A umbanda, como culto organizado segundo os padrões atualmente predominantes, teve sua origem por volta das décadas de 1.920 e 1.930, quando kardecistas de classe media, no Rio de Janeiro, São Paulo e Rio Grande do Sul, passaram a mesclar com suas praticas elementos das tradições religiosas afro-brasileiras, e a professar e defender publicamente essa “mistura”, com o objetivo de torna-la legitimamente aceita, com o “status” de uma nova religião.

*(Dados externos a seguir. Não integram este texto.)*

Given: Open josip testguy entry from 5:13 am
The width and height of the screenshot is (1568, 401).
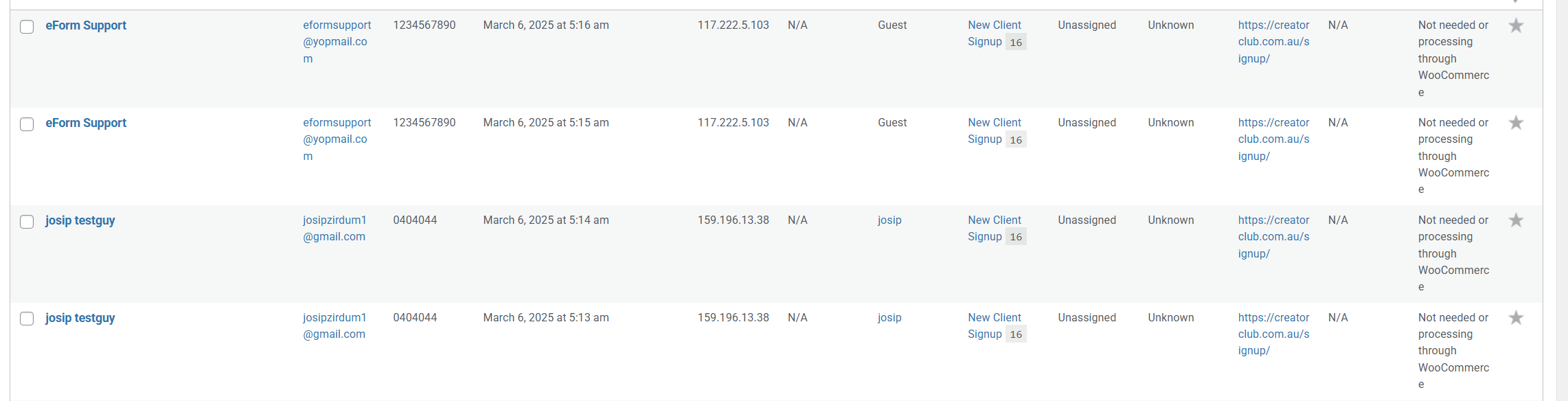Looking at the screenshot, I should (80, 318).

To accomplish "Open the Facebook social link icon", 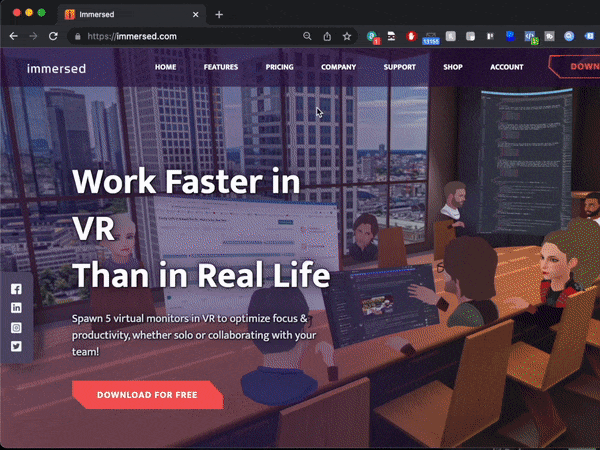I will point(16,289).
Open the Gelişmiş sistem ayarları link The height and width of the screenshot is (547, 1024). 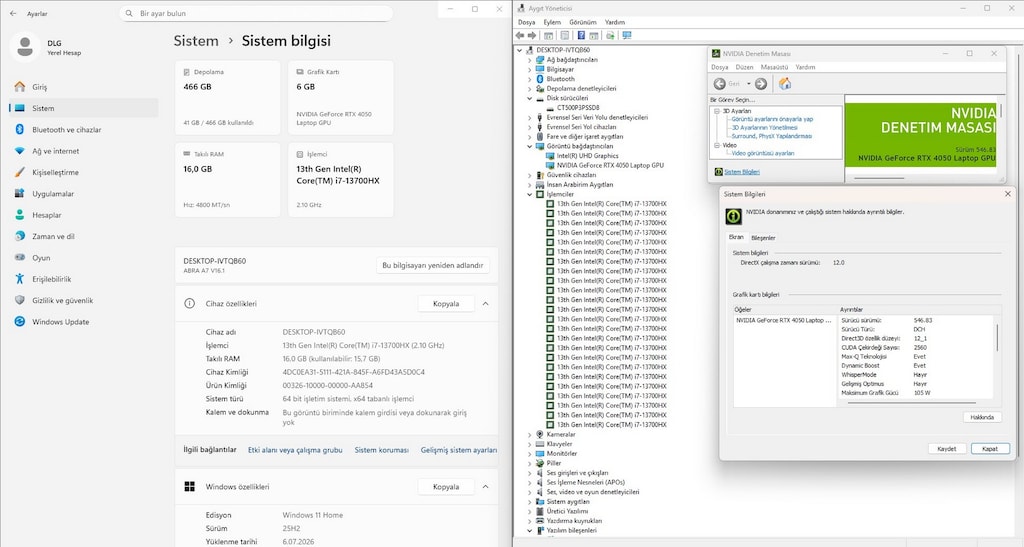458,450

Mesmo antes, porem, de adquirir um contorno mais definido, muitos elementos formadores da umbanda já estavam presentes no universo religioso popular do final do século XIX, sobretudo nas praticas bantos. Na cabula, por exemplo, como vimos, o chefe do culto era chamado de embaida – possível origem do nome da religião que se formou pela ação desses lideres ou se confundiu com suas praticas. Cargos e elementos litúrgicos da cabula também se preservaram na umbanda, como o de candomblé, auxiliar do chefe do culto, ou a enba (ou pemba), pó sagrado usado para “limpar” o ambiente dos rituais. Também na macumba o termo umbanda designava o chefe do culto e uma de suas linhas mais fortes. Embora faltem dados para reconstituir as diferenças existentes entre as linhas da macumba, é possível supor que pela sua popularidade a linha de umbanda tenha ganhado autonomia em relação às demais e passado a designa um culto à parte.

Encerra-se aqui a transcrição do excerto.